The current WBO junior middleweight champion is Puerto Rican superstar Miguel Cotto, who defends the belt against United States Olympian Sadam Ali on December 2 at New York's Madison Square Garden. Cotto is expected to retire after the bout.
“I felt completely in control of the fight and I actually enjoyed it out there,” says Hogan. “I had him at my distance very early on and just felt like every punch I threw landed. I was also able to nullify his left hand, which is his best, and I knew and could see he was crafty and liked to try to intimidate me but I was just on form and decided to play him at his own game and beat him too.
“He knew in the later rounds I was up every round so it was big shots he was trying to land so I felt that made it easier for me to land my combinations and get out of danger.

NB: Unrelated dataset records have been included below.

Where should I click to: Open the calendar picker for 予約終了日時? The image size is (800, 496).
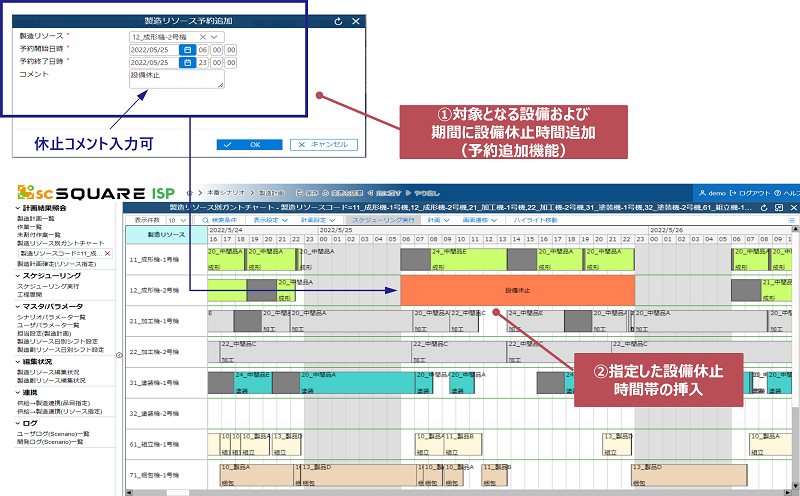pyautogui.click(x=187, y=62)
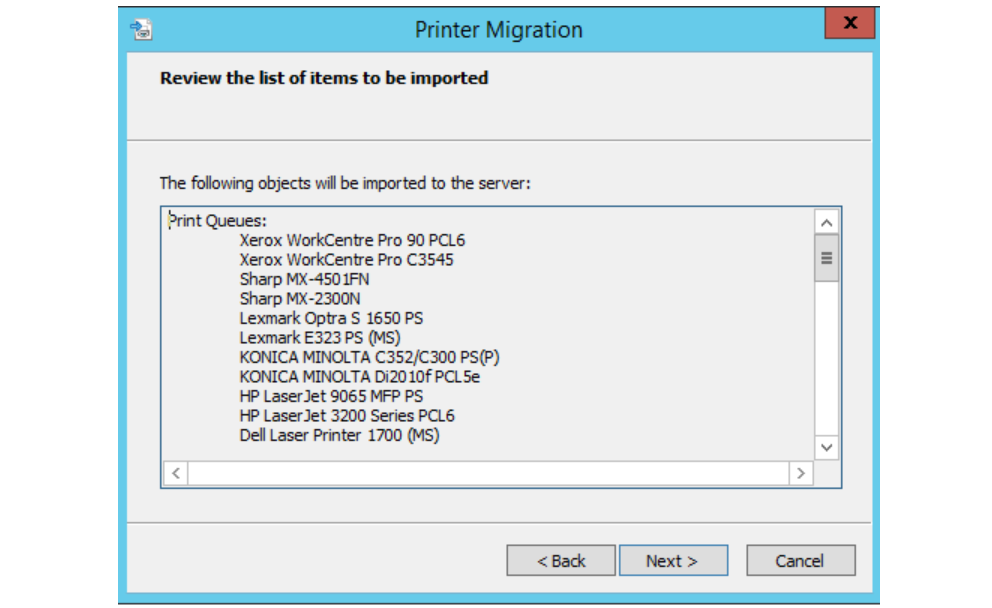992x608 pixels.
Task: Click the horizontal scroll left arrow
Action: pyautogui.click(x=176, y=473)
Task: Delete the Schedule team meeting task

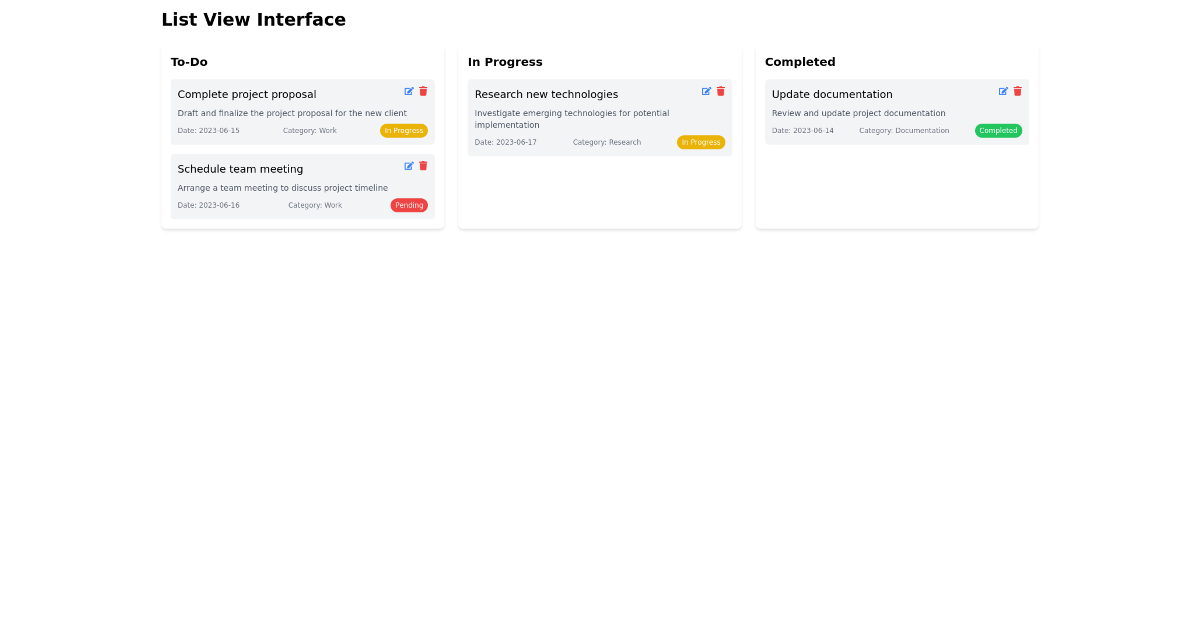Action: 423,166
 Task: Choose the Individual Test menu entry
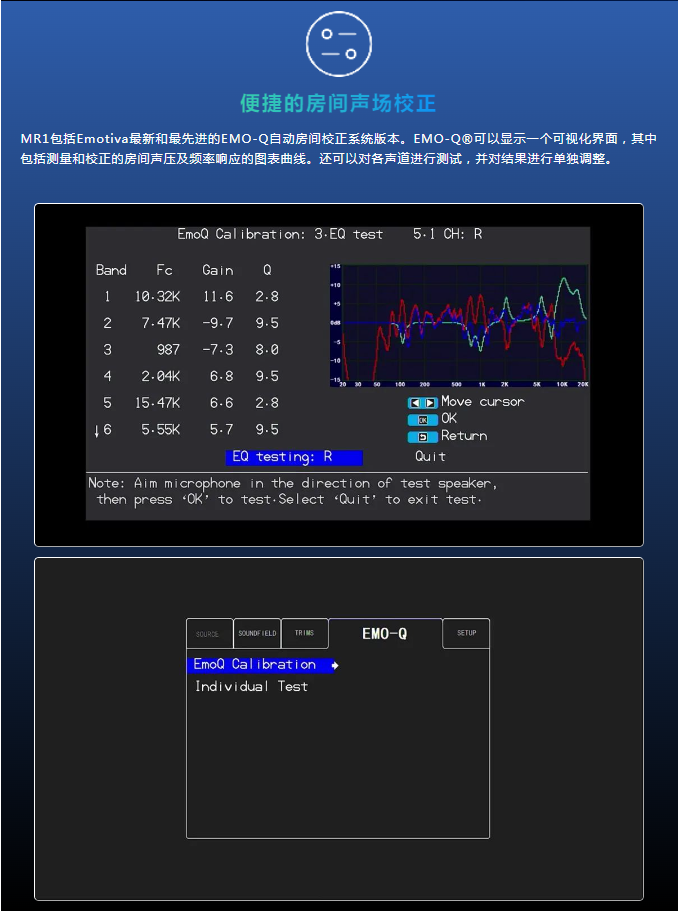point(251,687)
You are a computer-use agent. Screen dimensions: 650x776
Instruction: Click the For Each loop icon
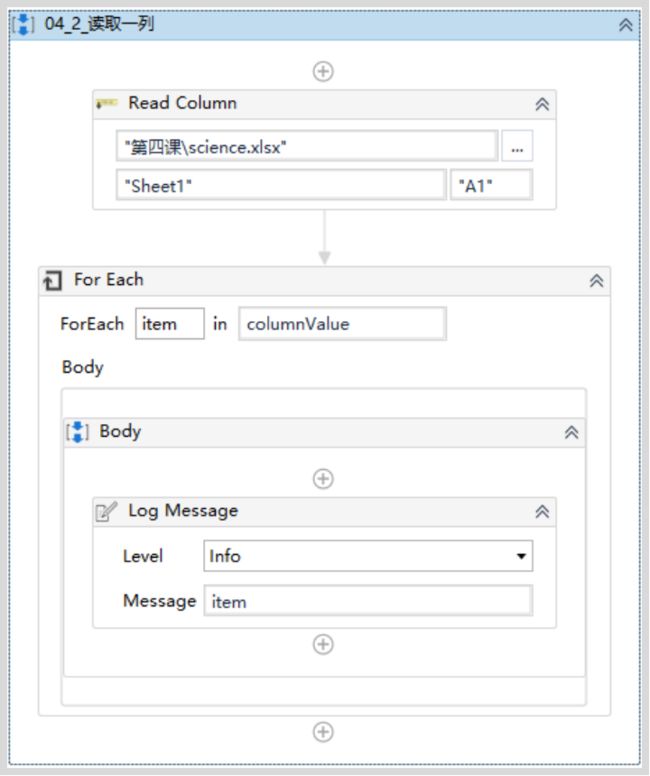[x=52, y=280]
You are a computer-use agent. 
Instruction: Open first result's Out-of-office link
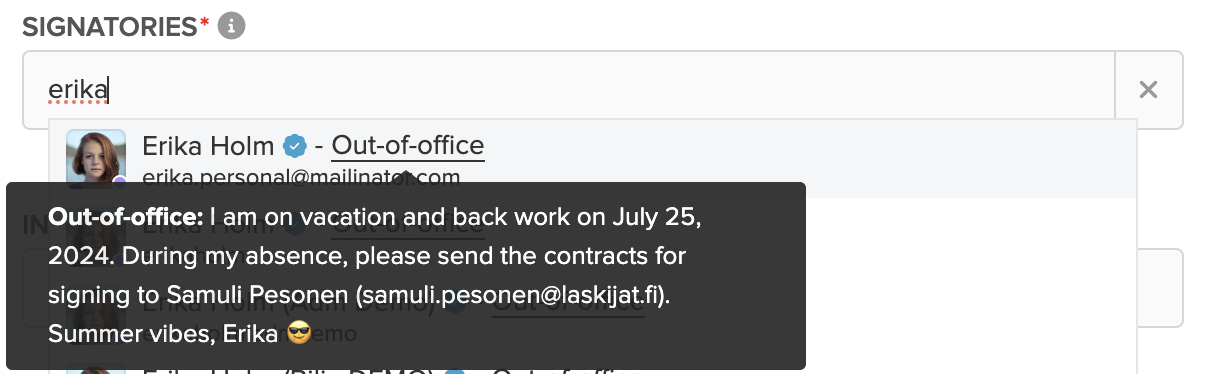408,146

“All up a good fight and great learning curve for me. Rangy, crafty, experienced southpaws are dangerous and can cause problems but we made a great game plan, done all the work, stuck to it and it made for a very enjoyable fight for me and the crowd!”
It was a dominant performance from Hogan who impressed with fast and accurate combinations to the body and head of his taller opponent. The Japanese veteran was undefeated in eight years going in to the bout.
With the win Hogan has now staked his claim to a shot at the soon-to-be vacant WBO junior middleweight championship currently held by Miguel Cotto.
The 36-year-old Puerto Rican legend and future Hall of Famer has announced plans to hang up his gloves after his December title defence against Brooklyn’s Sadam Ali.
Next month’s rematch between British rivals WBO #2 Liam Williams and WBO #4 Liam Smith is expected to decide who will be in one corner fighting for the vacant world title in 2018.
The 32-year-old Australian-based Irishman is trained by Glenn Rushton at the Stretton Boxing Club alongside WBO welterweight champion Jeff Horn who claimed the world title from global superstar Manny Pacquiao in July.
The only loss on Hogan’s ledger came against Jack Cuclay for the interim WBA junior middleweight title in Germany in December 2015.
Former world number six super middleweight Rohan Murdock 20-1 (15 KOs) needed just three rounds to stop his Tanzanian opponent Said Mbelwa 43-25-5 (28 KOs) in a scheduled eight rounder.